大震災・原発事故から2年

13.03.11



 大震災・原発事故から2年目を迎えました。

 東京新聞が、渾身の特集を組んでいます。「原発関連死789人」と、一面トップの見出しです。「震災の避難生活で体調を崩すなどして死亡した場合、震災関連死と認められる。ならば、『震災の避難生活』を『原発事故の避難生活』と言い換えれば、『原発関連死』と定義できるのではないか。」との考えから、取材が始まったとしています。

 福島・宮城・岩手の3県の津波や建物倒壊など、震災の直接の原因で亡くなった人の比率では、福島県は10%程度なのに、震災関連死となると、途端に52%に跳ね上がる。「この数字の異常さこそ、原発事故の恐ろしさを示している。放射能で身体をむしばまれる死だけが、『原発事故による死』ではない。」と、同紙。

 原発事故のために避難生活を強いられている人は、未だ15万人に及んでいます。復興の遅れが指摘されていますが、「警戒区域」「帰還困難地域」では、復興の第一歩すら踏み出せないのです。

 昨日は、各地で「原発即時ゼロ」「再稼働反対」の共同行動が取り組まれました。東京集会では、前日9日に現地福島第一原発を視察してきた志位和夫委員長があいさつに立ち、「福島原発の現状は『収束』とは、ほど遠い、事故の真っただ中にある」「原発事故の収束と廃炉は一大事業、東電と国は、責任を持ってやりぬけ」「『収束宣言』を撤回し、除染と賠償を徹底的に行え」「原因もわからず、収束すらしていないもとで再稼働など論外」「人間社会と原発は両立できない、『即時原発ゼロ』の政治決断を」と、訴えました。

 志位和夫委員長は、収束とは程遠い現状の一つとして、毎日増え続ける高濃度汚染水の問題を指摘、すでにタンクに27万トン。増設をしたとしても、あと2年で置き場がなくなる、東電は、処理後の汚染水を海洋放出してしまおうと考えているが、処理後もなお、放射性トリチウムというのが残る、海洋放出を許してはならないと力説しました。

 汚染水を処理すると、その吸着塔や汚泥が、放射性廃棄物として残ります。東京新聞によれば、高い放射性を放つものもあり、コンクリート製の箱に入れるなどして保管せざるを得ないが、その保管容量は、汚泥の場合すでに85%が埋まっていると、限界があると警告しています。

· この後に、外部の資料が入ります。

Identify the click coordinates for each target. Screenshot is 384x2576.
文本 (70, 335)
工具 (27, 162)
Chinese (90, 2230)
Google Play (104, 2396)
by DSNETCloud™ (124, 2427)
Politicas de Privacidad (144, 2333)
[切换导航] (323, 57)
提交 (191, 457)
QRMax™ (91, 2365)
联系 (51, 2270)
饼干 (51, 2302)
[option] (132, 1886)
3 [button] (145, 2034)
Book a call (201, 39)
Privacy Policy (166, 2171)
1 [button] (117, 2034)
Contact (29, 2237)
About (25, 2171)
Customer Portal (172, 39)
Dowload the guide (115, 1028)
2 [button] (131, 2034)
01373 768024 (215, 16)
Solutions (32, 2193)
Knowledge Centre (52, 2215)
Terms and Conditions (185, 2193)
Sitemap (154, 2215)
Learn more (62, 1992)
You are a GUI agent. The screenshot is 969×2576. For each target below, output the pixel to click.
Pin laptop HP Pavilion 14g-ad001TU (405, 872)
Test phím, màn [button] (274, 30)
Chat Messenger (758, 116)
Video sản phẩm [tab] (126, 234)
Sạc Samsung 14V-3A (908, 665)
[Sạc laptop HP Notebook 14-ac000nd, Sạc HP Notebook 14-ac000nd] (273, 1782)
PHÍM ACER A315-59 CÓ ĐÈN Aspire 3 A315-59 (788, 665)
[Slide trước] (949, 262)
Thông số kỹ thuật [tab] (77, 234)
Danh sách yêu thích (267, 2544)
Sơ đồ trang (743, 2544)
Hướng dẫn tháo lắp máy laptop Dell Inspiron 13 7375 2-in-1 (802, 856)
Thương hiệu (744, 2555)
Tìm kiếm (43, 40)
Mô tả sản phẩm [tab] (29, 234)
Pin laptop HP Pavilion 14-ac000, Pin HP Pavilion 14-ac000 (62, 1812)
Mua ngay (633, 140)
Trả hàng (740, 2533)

 同時に、破壊された建屋のがれきは、ドラム缶換算で30万本に達し、保管場所をつくるために敷地内の森を切り開いた際の伐採木も7万2千立方メートルになっているとのことです。もちろん、いずれも放射性廃棄物です。

 廃炉まで30~40年と言われますが、未だに破壊された原子炉や溶融した核燃料の詳しい状況は不明です。再稼働どころの話ではないはずです。

 県議会でも私たちは、再三にわたって「原発ゼロ」「再稼働反対」の意思表示を知事に求めましたが、現職知事は「原発をただちになくすことは、現実的ではない」と答弁し、「再稼働容認」の立場を明らかにしました。後に、現職知事が、東電がスポンサーの番組でキャスターを務めてきたり、東電から講師料として現金を受け取っていたりしていたという、東電との深い仲が、しんぶん赤旗によって暴露されましたが、利権のために、住民の命やふるさと、生活と希望を奪うような政治を、断じて許してはなりません。